De acordo com o estudo, a Geração Z tem 75% mais chances do que a Geração X de afirmar que sua principal motivação para o exercício é participar de uma corrida ou evento esportivo. Além disso, 39% dos jovens dizem usar o esporte para conhecer pessoas com interesses em comum, o que reforça a mudança de comportamento.
Na prática, academias, parques, clubes de corrida e eventos de rua passam a disputar espaço com ambientes tradicionais de lazer, como bares e aplicativos de relacionamento.
O feirense Márcio Felipe, de 26 anos, estudante de engenharia mecânica, relata que a corrida passou a ocupar um papel central em sua rotina e vida social.
“Eu sou uma pessoa que gosta de desafios. Depois de passar boa parte da minha adolescência indo pra festa, chega uma hora que cansa. Eu comecei a curtir mais esses eventos que envolvem esporte e natureza”, contou.

Ele lembra que começou de forma simples e evoluiu rapidamente no esporte.
“Eu comecei correndo um quilômetro, depois dois, depois dez. Já fui daqui até Salvador pra correr lá. A corrida não é um esporte tão de equipe, mas você encontra amigos no meio do percurso, um ajuda o outro”, disse.

O jovem também destaca a mudança de hábito no fim de semana.
“Antes eu tinha ansiedade pra chegar o final de semana pra ir pra uma festa. Hoje é ansiedade pra chegar o domingo de manhã pra ir pra uma corrida. Depois a gente toma uma água de coco, um caldo de cana, um sorvete… vira lazer mesmo”, afirmou.

A educadora física e árbitra de corridas Helenice de Lima Santos confirma que essa mudança já é percebida no dia a dia das provas.
“A corrida de rua vem crescendo bastante, incluindo jovens, adolescentes, adultos e idosos. Tem várias modalidades, como maratona, meia maratona, 10 km, 5 km e caminhada”, explicou.

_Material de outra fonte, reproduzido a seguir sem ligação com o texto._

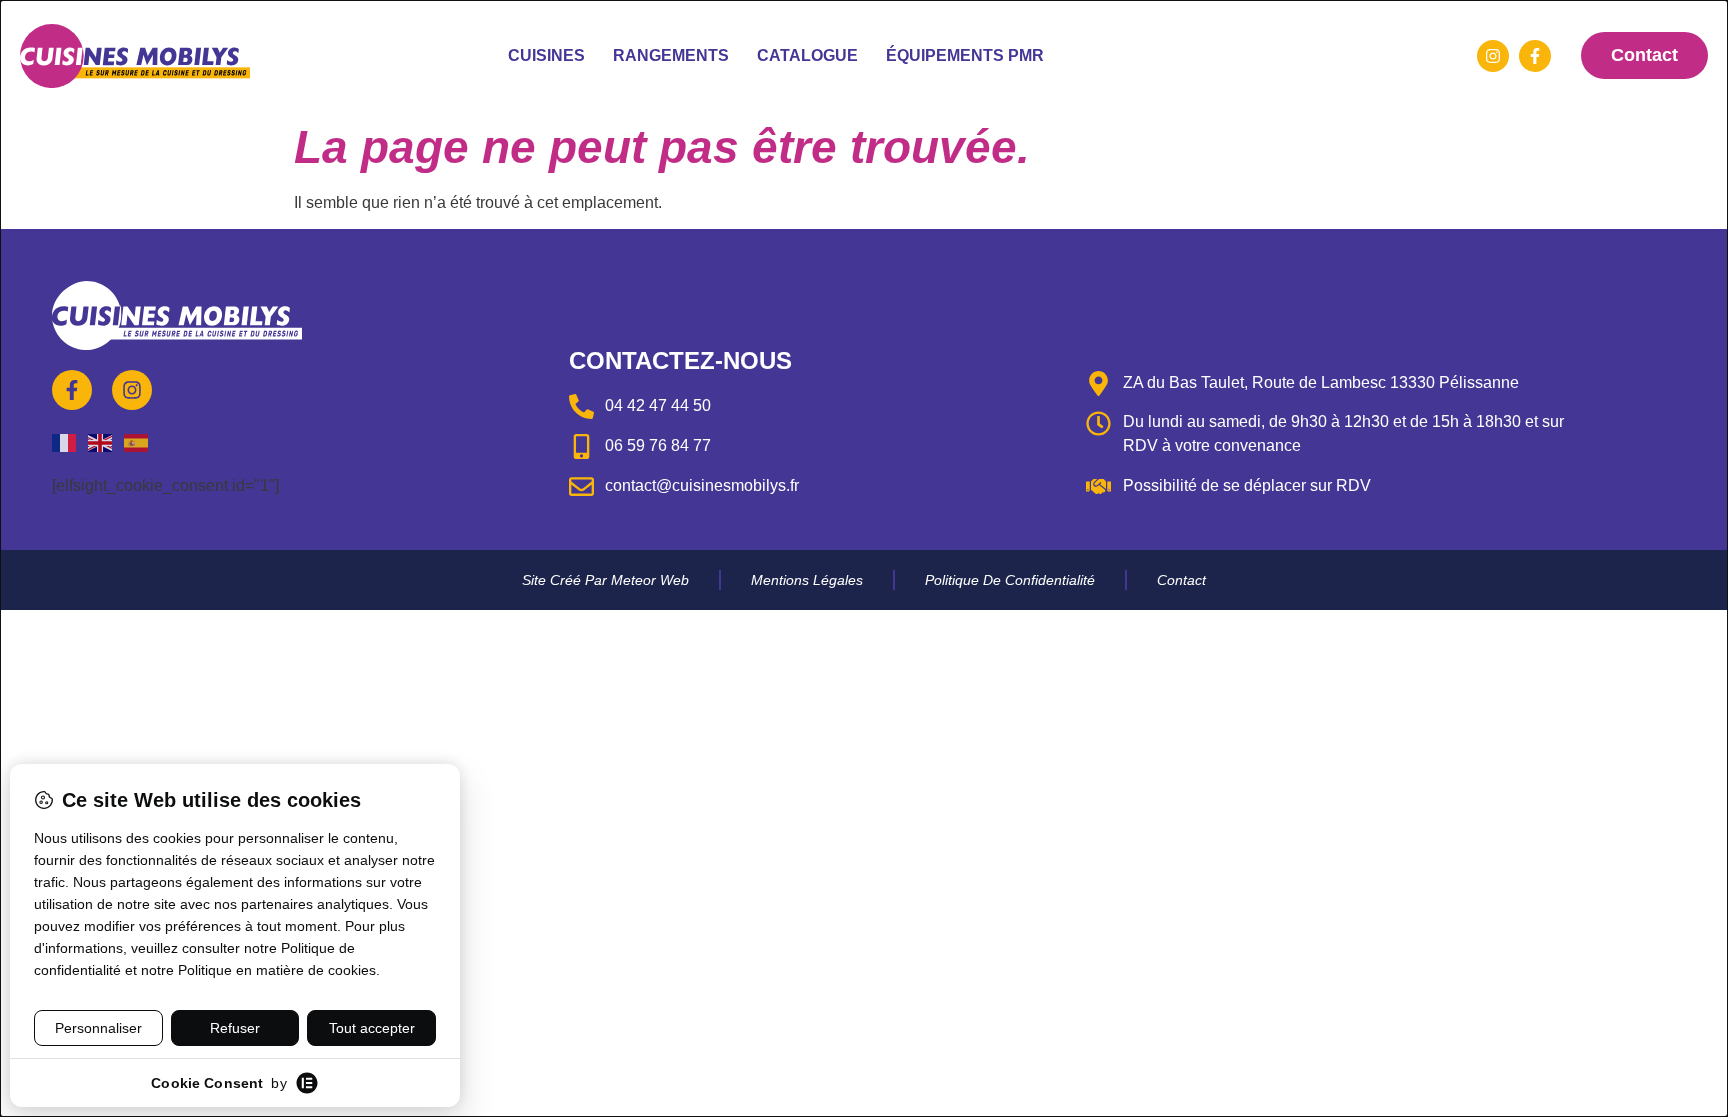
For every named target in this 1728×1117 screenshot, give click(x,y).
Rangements (671, 55)
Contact (1181, 580)
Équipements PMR (965, 55)
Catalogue (807, 55)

Segundo ela, o esporte vai além da atividade física.
“Dentro da corrida as pessoas se socializam, conhecem outras pessoas, outras histórias. Muitas vão pra tirar foto, pra marcar presença. É muito bom, é uma modalidade que só cresce”, destacou.

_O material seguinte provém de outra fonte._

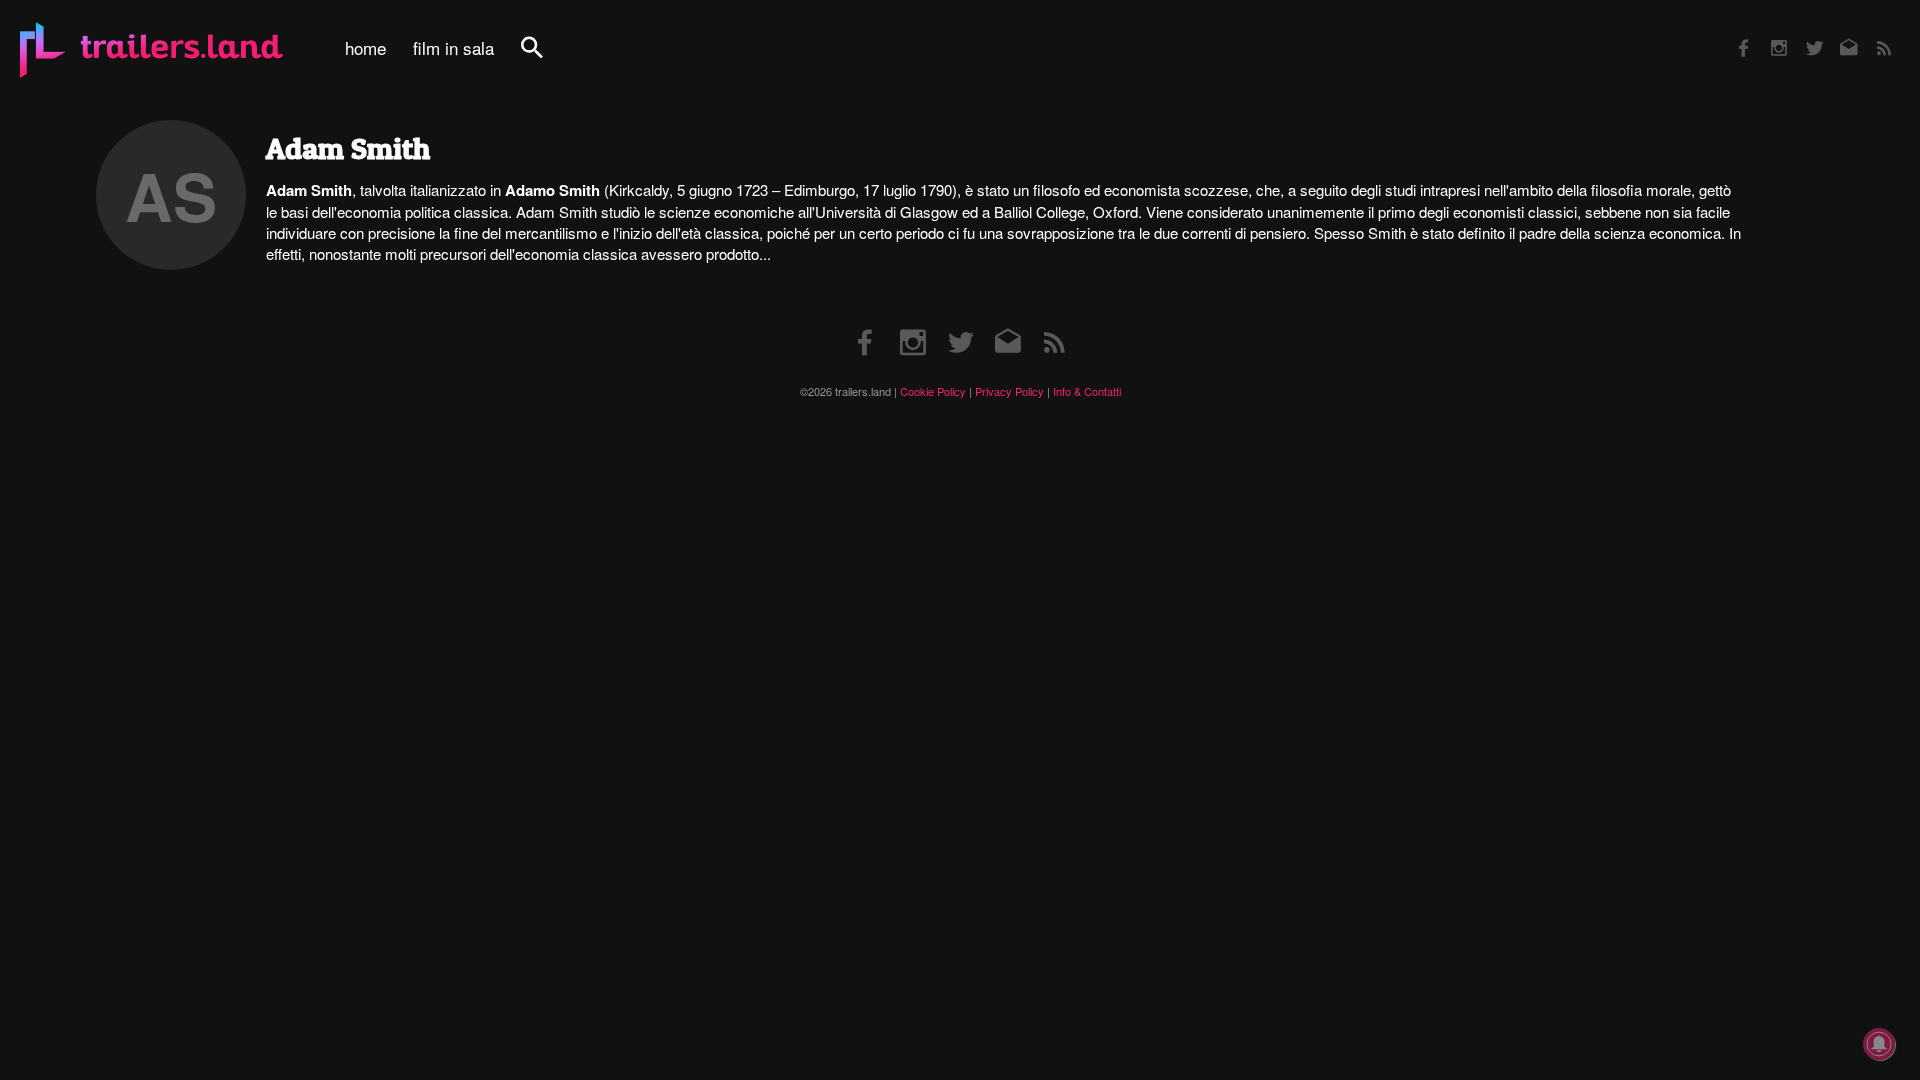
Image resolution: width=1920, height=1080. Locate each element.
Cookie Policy (933, 391)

O relatório também mostra que a lógica do lazer está mudando. O tradicional encontro em bares ou o uso de redes sociais dá espaço a experiências presenciais ligadas ao bem-estar, como corridas, yoga e treinos coletivos.
Segundo o estudo, 46% dos jovens aceitariam um primeiro encontro envolvendo atividade física, reforçando o esporte como ambiente de conexão social.
Além disso, clubes de corrida e caminhada cresceram de forma acelerada, chegando a quase 1 milhão de grupos ativos na plataforma analisada.
Mesmo com impacto da inflação, a pesquisa aponta que 30% da Geração Z pretende aumentar os gastos com fitness, enquanto 64% preferem investir em equipamentos esportivos do que em encontros tradicionais.
Outro dado mostra que 54% dos jovens praticam mais de um tipo de atividade física, reforçando a busca por variedade e flexibilidade.
Para especialistas, o movimento indica uma transformação mais ampla no estilo de vida das novas gerações: menos tempo em telas e mais experiências presenciais, com foco em saúde, pertencimento e conexão social.
No Brasil, onde o uso de celulares para registrar atividades chega a 89%, esse comportamento já é bastante evidente e deve crescer nos próximos anos, acompanhando a expansão de clubes, eventos e comunidades esportivas.